GC53D-1230
One-Year Real-Time Operational Prediction Intervals for Direct Normal Irradiance

Friday, 18 December 2015
Poster Hall (Moscone South)
Yinghao Chu, Hugo T. Carreira Pedro and Carlos F Coimbra, University of California San Diego, La Jolla, CA, United States
Abstract:
This work describes an algorithm to generate intra-hour prediction intervals (PIs) for the highly-variable direct normal irradiance, which is the energy source for the concentrated solar power technologies. The prediction intervals are generated using a Multi-layer Stochastic-Learning Model (MSLM), which is developed based on methods such as: sky imaging techniques, support vector machine and artificial neural network. The MSLM is trained using one year of co-located, high-quality irradiance and sky image recording in Folsom, California.

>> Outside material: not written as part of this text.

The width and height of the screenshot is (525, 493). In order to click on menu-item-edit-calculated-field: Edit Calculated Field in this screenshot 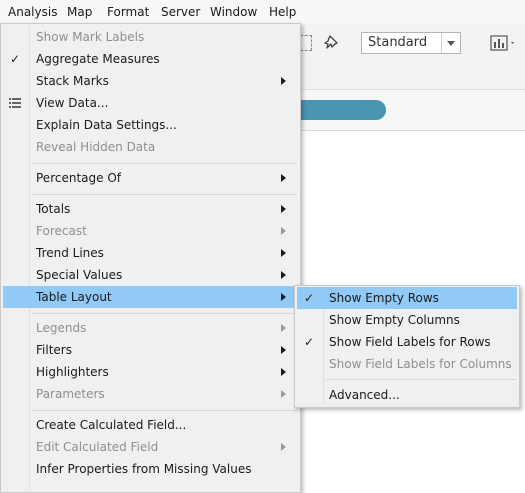, I will do `click(150, 447)`.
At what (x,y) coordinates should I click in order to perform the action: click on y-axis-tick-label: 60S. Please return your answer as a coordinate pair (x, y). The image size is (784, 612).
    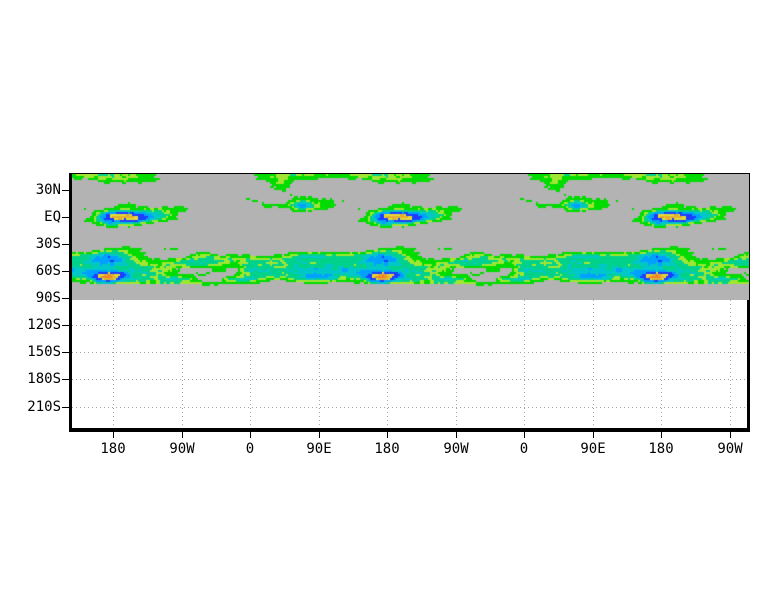
    Looking at the image, I should click on (48, 271).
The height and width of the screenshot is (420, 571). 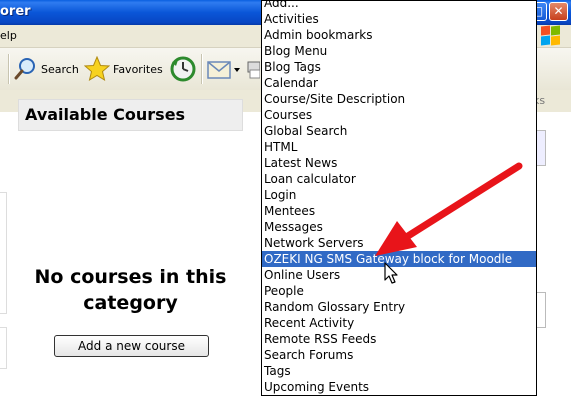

In addition to being validated with historical data, the algorithm has been generating operational PI forecasts in real-time for that observatory since July 1st 2014. In the real-time scenario, without re-training or significant maintenance, the hybrid model consistently provides valid PI (PICP > 92%) and outperforms the reference persistence model (PICP ~ 85%) regardless of weather condition. This work has great impact in the field of solar energy to potentially facilitate the level of solar penetration in the grid with significantly reduced integration costs.